Over time our collagen levels deteriorate, and at an exponential rate around the age of 40.  This leads to sagging, dull skin that loses the bounce and glow.  I like to think of the pinch test – imagine pinching the cheek of a five year old (it feels firm and bounces right back) and then pinching the cheek of old Granny Glenda (feels malleable and more like loose skin than firm muscle).  Collagen breakdown starts to show up in hallowed eyes (sunken under your eye lids), deflated cheeks and jowls (flaps of skin under your jaw caused by gravity).

OMG.  We are going to be SO SEXY when we’re older….

The rate at which this happens is driven by genetics, but is also further exacerbated by sun exposure, smoking, diet especially high in sugar, free-radical stress and constant strain like running (think of your face constantly being stretched as you bounce upon the pavement).  I knew I had an excuse for not working out…I digress.

Medical News Today has a great write up if you want to further satiate your appetite for science.

Collagen in beauty care

You will hear collagen as a touted ingredient in skin care until you’re blue in the face.  The idea seems promising as it makes sense that if you know you’re going to lose it, why not slather/ingest/inject yourself with it to give yourself what your body needs.

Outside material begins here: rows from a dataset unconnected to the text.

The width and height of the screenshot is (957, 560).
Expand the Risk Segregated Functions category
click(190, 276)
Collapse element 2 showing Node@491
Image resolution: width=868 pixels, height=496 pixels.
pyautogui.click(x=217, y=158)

For as many believers in collagen, there are seemingly as many nay-sayers.  The skeptics say that while there are benefits to the moisturizing effect, the molecules that make up collagen are too large to be absorbed into the skin and therefore any skin-building properties would be lost.  Injected collagen from fillers disappears over time, and ingested collagen likely doesn’t make it past the acids in the stomach and digestive process.

Collagen is also usually derived from bovine (cow) sources which prove to be issues for those who live a non-meat lifestyle, and can pose health risks if being derived from speculative sources.

Time to experiment

Admittedly, my skincare routine is on-fleek but my diet is left TBD (to be desired.  It’s definitely determined – lackluster at best).  I have noticed that I don’t get enough protein and was on the hunt for a protein shake.  They basically all suck in my opinion when it comes to drinkability and after five thought all hope was lost.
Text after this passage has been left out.